start Data to use

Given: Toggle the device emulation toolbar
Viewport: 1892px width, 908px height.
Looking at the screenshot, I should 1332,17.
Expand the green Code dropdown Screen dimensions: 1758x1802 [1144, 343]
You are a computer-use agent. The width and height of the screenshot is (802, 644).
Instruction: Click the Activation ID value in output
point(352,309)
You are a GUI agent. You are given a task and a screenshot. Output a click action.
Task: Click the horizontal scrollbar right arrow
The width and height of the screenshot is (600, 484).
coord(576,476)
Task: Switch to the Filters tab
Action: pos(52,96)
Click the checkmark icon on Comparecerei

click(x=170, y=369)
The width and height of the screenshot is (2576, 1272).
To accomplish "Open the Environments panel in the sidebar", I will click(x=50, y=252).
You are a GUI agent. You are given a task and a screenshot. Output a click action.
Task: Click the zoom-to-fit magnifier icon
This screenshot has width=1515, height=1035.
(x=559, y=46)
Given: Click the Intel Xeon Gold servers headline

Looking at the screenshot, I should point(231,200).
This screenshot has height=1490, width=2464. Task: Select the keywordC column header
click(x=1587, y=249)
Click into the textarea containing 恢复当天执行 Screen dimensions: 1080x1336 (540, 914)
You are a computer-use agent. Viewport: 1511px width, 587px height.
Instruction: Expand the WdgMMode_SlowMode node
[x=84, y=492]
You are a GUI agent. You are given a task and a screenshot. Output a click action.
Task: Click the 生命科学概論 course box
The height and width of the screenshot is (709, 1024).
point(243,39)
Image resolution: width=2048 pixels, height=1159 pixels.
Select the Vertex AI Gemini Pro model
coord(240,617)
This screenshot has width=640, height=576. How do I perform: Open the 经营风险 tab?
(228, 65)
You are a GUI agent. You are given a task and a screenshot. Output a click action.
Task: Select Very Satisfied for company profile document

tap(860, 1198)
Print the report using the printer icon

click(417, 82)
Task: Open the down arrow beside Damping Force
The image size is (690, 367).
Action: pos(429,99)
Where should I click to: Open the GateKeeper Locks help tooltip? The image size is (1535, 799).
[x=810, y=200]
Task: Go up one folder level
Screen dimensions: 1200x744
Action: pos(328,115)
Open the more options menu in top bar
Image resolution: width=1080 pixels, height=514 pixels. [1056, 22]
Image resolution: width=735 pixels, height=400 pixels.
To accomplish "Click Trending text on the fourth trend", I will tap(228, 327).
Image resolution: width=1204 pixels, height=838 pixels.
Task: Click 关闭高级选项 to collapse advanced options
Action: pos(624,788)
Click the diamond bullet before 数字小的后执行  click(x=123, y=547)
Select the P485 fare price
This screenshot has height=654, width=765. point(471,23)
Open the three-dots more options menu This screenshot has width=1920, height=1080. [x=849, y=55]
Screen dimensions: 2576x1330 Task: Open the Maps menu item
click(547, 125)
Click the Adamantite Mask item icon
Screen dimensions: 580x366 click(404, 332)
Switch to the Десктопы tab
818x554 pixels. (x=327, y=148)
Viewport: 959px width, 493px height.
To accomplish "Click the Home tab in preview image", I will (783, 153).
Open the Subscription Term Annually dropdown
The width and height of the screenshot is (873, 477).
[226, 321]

end Data to use

• _The task_:
Reproduce the records above line for line, without changing anything.

• _Response_:
Given: Toggle the device emulation toolbar
Viewport: 1892px width, 908px height.
Looking at the screenshot, I should 1332,17.
Expand the green Code dropdown Screen dimensions: 1758x1802 [1144, 343]
You are a computer-use agent. The width and height of the screenshot is (802, 644).
Instruction: Click the Activation ID value in output
point(352,309)
You are a GUI agent. You are given a task and a screenshot. Output a click action.
Task: Click the horizontal scrollbar right arrow
The width and height of the screenshot is (600, 484).
coord(576,476)
Task: Switch to the Filters tab
Action: pos(52,96)
Click the checkmark icon on Comparecerei

click(x=170, y=369)
The width and height of the screenshot is (2576, 1272).
To accomplish "Open the Environments panel in the sidebar", I will click(x=50, y=252).
You are a GUI agent. You are given a task and a screenshot. Output a click action.
Task: Click the zoom-to-fit magnifier icon
This screenshot has width=1515, height=1035.
(x=559, y=46)
Given: Click the Intel Xeon Gold servers headline

Looking at the screenshot, I should point(231,200).
This screenshot has height=1490, width=2464. Task: Select the keywordC column header
click(x=1587, y=249)
Click into the textarea containing 恢复当天执行 Screen dimensions: 1080x1336 (540, 914)
You are a computer-use agent. Viewport: 1511px width, 587px height.
Instruction: Expand the WdgMMode_SlowMode node
[x=84, y=492]
You are a GUI agent. You are given a task and a screenshot. Output a click action.
Task: Click the 生命科学概論 course box
The height and width of the screenshot is (709, 1024).
point(243,39)
Image resolution: width=2048 pixels, height=1159 pixels.
Select the Vertex AI Gemini Pro model
coord(240,617)
This screenshot has width=640, height=576. How do I perform: Open the 经营风险 tab?
(228, 65)
You are a GUI agent. You are given a task and a screenshot. Output a click action.
Task: Select Very Satisfied for company profile document

tap(860, 1198)
Print the report using the printer icon

click(417, 82)
Task: Open the down arrow beside Damping Force
The image size is (690, 367).
Action: pos(429,99)
Where should I click to: Open the GateKeeper Locks help tooltip? The image size is (1535, 799).
[x=810, y=200]
Task: Go up one folder level
Screen dimensions: 1200x744
Action: pos(328,115)
Open the more options menu in top bar
Image resolution: width=1080 pixels, height=514 pixels. [1056, 22]
Image resolution: width=735 pixels, height=400 pixels.
To accomplish "Click Trending text on the fourth trend", I will tap(228, 327).
Image resolution: width=1204 pixels, height=838 pixels.
Task: Click 关闭高级选项 to collapse advanced options
Action: pos(624,788)
Click the diamond bullet before 数字小的后执行  click(x=123, y=547)
Select the P485 fare price
This screenshot has height=654, width=765. point(471,23)
Open the three-dots more options menu This screenshot has width=1920, height=1080. [x=849, y=55]
Screen dimensions: 2576x1330 Task: Open the Maps menu item
click(547, 125)
Click the Adamantite Mask item icon
Screen dimensions: 580x366 click(404, 332)
Switch to the Десктопы tab
818x554 pixels. (x=327, y=148)
Viewport: 959px width, 493px height.
To accomplish "Click the Home tab in preview image", I will (783, 153).
Open the Subscription Term Annually dropdown
The width and height of the screenshot is (873, 477).
[226, 321]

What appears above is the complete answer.